[Assigned task]: What is the number of lines in the listing that contain "computer"? Give that number only.

[Excerpted records]:
◆ ◆ ◆
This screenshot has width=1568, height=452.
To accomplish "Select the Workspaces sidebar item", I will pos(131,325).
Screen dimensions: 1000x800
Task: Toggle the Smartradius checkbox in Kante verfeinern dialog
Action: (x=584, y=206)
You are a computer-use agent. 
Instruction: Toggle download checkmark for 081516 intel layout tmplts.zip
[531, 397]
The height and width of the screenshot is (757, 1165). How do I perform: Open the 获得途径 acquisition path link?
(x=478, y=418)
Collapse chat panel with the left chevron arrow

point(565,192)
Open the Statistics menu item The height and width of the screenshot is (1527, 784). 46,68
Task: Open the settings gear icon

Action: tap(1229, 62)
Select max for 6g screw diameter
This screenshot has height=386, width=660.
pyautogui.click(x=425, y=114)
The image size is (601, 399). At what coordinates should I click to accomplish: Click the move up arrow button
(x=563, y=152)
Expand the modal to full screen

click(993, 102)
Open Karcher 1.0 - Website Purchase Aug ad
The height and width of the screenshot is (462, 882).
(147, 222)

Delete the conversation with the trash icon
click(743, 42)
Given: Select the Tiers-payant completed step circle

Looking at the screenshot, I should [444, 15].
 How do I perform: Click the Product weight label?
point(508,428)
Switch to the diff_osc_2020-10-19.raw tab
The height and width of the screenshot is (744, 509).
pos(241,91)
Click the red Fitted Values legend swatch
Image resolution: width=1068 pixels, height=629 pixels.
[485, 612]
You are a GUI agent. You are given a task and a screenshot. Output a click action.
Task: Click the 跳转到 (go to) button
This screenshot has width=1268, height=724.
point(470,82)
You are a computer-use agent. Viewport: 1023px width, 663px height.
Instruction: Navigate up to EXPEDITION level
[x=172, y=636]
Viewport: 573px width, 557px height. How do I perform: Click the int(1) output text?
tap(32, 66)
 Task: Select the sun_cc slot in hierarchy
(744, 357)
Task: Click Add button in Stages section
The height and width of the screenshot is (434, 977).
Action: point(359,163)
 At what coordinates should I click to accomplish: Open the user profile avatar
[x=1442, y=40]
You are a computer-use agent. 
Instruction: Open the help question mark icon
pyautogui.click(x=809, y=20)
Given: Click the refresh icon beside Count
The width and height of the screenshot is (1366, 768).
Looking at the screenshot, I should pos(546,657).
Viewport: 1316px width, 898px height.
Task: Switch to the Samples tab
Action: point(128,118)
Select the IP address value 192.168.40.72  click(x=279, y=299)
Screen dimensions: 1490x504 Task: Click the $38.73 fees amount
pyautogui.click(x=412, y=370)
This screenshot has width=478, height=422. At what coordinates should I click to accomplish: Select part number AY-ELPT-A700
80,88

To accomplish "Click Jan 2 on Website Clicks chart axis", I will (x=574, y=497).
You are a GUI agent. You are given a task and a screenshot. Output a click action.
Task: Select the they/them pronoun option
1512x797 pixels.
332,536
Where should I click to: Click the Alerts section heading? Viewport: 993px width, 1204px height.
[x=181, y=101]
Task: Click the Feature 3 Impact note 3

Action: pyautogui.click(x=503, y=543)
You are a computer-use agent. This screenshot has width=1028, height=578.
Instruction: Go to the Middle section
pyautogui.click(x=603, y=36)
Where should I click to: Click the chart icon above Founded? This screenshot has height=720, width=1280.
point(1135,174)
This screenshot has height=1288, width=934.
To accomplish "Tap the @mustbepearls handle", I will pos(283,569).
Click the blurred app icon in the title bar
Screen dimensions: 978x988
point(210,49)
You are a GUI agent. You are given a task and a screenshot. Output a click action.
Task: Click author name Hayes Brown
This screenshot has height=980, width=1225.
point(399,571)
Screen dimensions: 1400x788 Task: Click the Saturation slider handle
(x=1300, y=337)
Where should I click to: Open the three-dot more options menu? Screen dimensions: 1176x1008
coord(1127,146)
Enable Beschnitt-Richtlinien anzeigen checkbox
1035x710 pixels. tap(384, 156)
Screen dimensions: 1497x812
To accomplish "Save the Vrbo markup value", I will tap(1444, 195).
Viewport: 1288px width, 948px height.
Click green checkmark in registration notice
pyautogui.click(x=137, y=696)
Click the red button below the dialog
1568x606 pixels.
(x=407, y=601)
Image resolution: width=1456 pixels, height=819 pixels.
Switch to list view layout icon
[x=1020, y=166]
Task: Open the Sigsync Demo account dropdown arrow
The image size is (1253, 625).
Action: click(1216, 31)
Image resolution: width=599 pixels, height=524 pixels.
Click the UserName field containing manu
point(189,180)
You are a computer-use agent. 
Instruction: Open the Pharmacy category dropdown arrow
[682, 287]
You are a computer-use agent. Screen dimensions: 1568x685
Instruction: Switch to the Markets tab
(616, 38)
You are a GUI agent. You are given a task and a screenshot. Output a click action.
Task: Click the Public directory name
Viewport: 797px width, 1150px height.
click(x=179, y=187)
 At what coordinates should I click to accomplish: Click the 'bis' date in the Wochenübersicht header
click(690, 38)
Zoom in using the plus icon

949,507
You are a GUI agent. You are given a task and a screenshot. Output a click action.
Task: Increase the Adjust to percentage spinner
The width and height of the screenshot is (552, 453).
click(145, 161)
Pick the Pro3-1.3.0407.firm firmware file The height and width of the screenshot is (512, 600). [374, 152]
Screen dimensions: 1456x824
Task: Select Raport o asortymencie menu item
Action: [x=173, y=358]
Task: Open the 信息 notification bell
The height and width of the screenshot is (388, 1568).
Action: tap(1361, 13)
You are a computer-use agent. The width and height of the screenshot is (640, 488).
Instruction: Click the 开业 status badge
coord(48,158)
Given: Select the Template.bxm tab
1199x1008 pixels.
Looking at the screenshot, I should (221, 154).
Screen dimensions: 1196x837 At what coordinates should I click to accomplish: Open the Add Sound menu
◆ ◆ ◆
[Written answer]: 7